Wants approval from:

@sffc sffc added the needs-approval One or more stakeholders need to approve proposal label Nov 30, 2023
@robertbastian
Copy link
Member

icu_provider_adapters contains adapters that are providers and wrap providers. This is absolutely not the case in the high-level locale crate, it contains logic that works with locales, so I think icu_locid_adapters is a very bad name. We might actually need it in the future to provide adapters between icu_locid::Locale and other locale types in the Rust ecosystem.

We explicitly picked one of the names to be icu_locid_transform in order to not have another abandoned crate name. I still stand behind the original decision, even if icu_canonicalizer won't be a revive of the abandoned icu_locale_canonicalizer crate but a new name.

@sffc
Copy link
Member Author

sffc commented Dec 1, 2023

My agreement to the previous consensus was based on the understanding that icu_canonicalizer was the name of the previous crate.
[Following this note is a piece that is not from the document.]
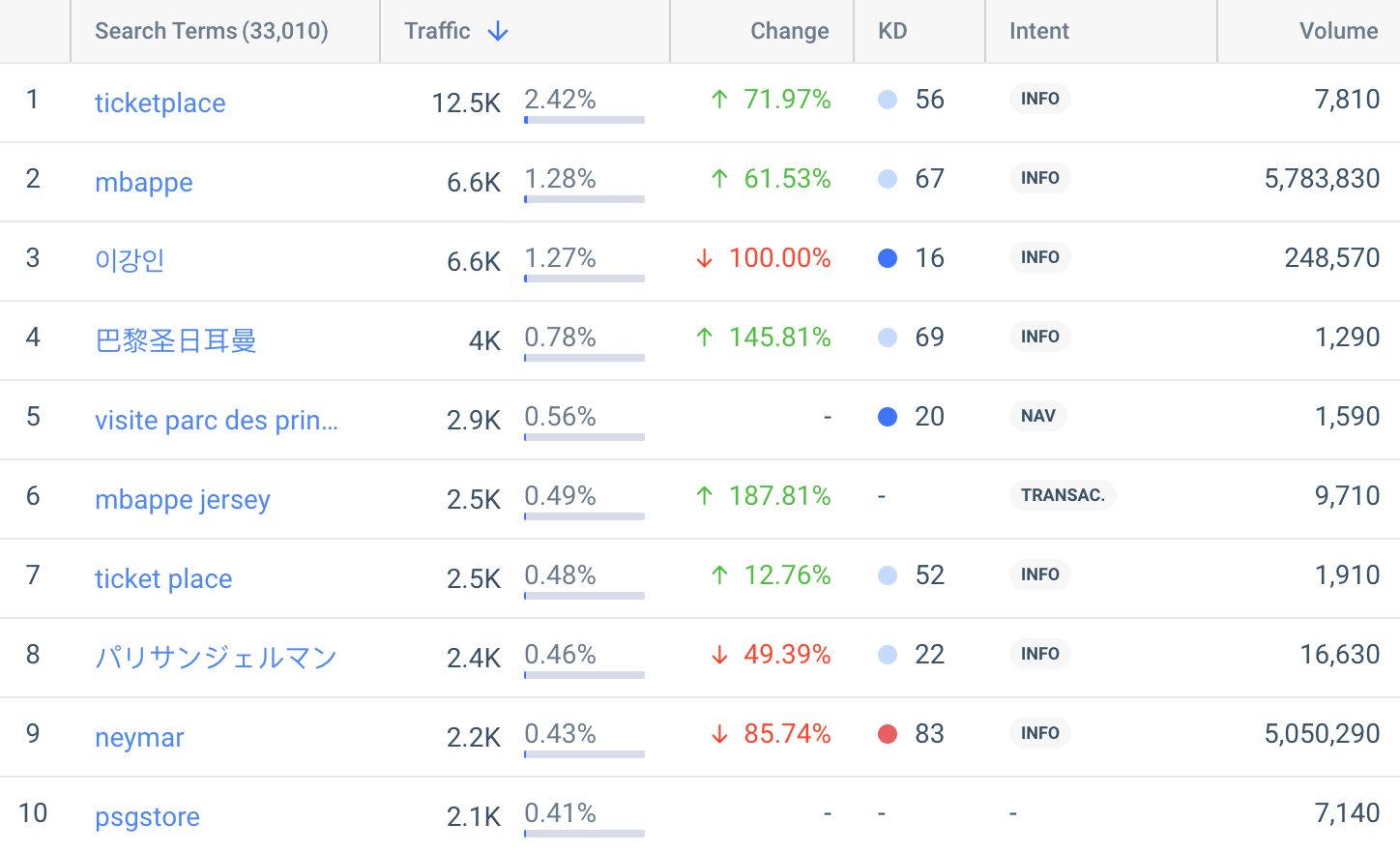Screen dimensions: 1400x853
Task: Click the NAV intent badge
Action: click(1037, 416)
Given that it is actually icu_locale_canonicalizer, the consensus is not well-defined and therefore I withdraw my consensus vote for that naming scheme.

New proposal:

  • icu_fallback for the low-level crate
  • icu_locid_transform for the higher-level crate

Wants approval from:

@robertbastian
Copy link
Member

I'd rather use a shiny new name for the higher-level crate, but won't die on this hill.

@sffc
Copy link
Member Author

sffc commented Dec 8, 2023

I would love to hear a suggestion for a better name for the higher-level crate. Here are the only ones I've seen:

  • icu_locid_utils
  • icu_canonicalizer

@robertbastian
Copy link
Member

  • icu_locid_info
  • icu_locid_meta[data]

A whole new can of worms would be suggesting to rename icu_locid to icu_locale in 2.0. The crate's main types are Locale and LanguageIdentifier, there's no LocaleIdentifier that would shorten to locid. Then icu_locale_canonicalizer would be a good fit.

@sffc
Copy link
Member Author

sffc commented Dec 28, 2023

It's named icu_locid because in ICU4C there is locid.h, and because the name icu-locale was claimed in kebab case and we can't get it back in snake case.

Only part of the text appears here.